Having gone the pitching side of the organization, we move to the infield, separated into middle and corner infielders. In some cases the dividing line is not clear, but it’s better than one combined chart. For a variety of reasons, this is probably the area of the orgazation that has most improved over the last 2-3 years.

The preamble/background that follows is identical to previous entries, so those familiar can skip to the next section. For each grouping, players are displayed on a chart according to both major league upside and experience level (an approximate proxy for risk). This is not an exact science, so take the positioning with a grain of salt, but it looks something like this:

position template 2

Keep in mind that “reasonable upside” is not the same as likely or base case projection, and most players at the lower levels won’t come anywhere close it. Basically, if the player’s development goes well, this is what he could become. And conversely, it’s not an absolute ceiling either and there is potential for upside surprise. Kevin Pillar would be a prime example.

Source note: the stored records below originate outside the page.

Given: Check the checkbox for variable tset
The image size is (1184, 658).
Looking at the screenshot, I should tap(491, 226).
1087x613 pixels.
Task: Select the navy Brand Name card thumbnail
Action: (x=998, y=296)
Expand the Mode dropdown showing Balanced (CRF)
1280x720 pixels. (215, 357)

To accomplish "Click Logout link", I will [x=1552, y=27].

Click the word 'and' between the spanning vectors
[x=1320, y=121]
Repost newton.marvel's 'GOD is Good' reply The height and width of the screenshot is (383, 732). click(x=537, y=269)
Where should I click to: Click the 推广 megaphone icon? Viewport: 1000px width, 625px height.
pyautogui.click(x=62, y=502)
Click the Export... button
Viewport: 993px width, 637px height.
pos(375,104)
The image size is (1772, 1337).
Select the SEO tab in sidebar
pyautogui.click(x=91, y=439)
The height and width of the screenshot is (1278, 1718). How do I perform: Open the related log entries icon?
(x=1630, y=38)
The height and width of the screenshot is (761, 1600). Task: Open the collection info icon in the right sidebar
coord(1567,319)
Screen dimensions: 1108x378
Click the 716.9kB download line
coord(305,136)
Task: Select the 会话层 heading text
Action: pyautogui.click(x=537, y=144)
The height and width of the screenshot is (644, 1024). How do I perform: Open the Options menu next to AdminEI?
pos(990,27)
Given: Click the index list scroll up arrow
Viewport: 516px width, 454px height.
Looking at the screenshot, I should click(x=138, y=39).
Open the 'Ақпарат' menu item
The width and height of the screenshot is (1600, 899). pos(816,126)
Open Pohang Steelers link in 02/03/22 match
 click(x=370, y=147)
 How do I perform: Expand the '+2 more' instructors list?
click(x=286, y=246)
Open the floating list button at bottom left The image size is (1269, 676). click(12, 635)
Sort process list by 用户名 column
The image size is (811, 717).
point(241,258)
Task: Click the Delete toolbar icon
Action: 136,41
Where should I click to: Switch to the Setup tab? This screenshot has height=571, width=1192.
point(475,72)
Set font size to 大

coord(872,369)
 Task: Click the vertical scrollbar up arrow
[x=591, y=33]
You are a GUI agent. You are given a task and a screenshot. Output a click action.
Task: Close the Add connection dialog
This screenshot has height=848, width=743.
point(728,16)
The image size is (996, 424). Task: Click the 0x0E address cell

For the purposes of this exercise, I’m including not only players with rookie eligibility, but also younger internally developed players contributing or established at the major league level with multiple control years remaining to give a better sense of the total organizational depth. As a general rule, I’ve kept players included last year for comparative purposes.

Middle Infielders

2018 MIF

The headliner remains Bo Bichette, who has been more solid than standout in 2018, and has scuffled for the first time in his professional career. Nonetheless, that a 20 year old is holding his own in AA is a good sign. Cavan Biggio has increased his ceiling significantly with his offensive breakout in 2018, already in the double digits in home runs. What looked like a potential utility type player, maybe he can hit his way into being an offence-first regular.

The next group would be players now with some big league experience. Richard Urena remains very young, but has stagnated over the last year. It’s possible there’s still a regular there, but more realistically might be a backup. Likewise, we’ve seen Lourdes Gurriel Jr get some big league time, and defensively he looked really good, but the bat is way behind for now ad he may be more a utility type. Tim Lopes is off to a hot start in AAA, but BABIP fuelled, and is more role type player.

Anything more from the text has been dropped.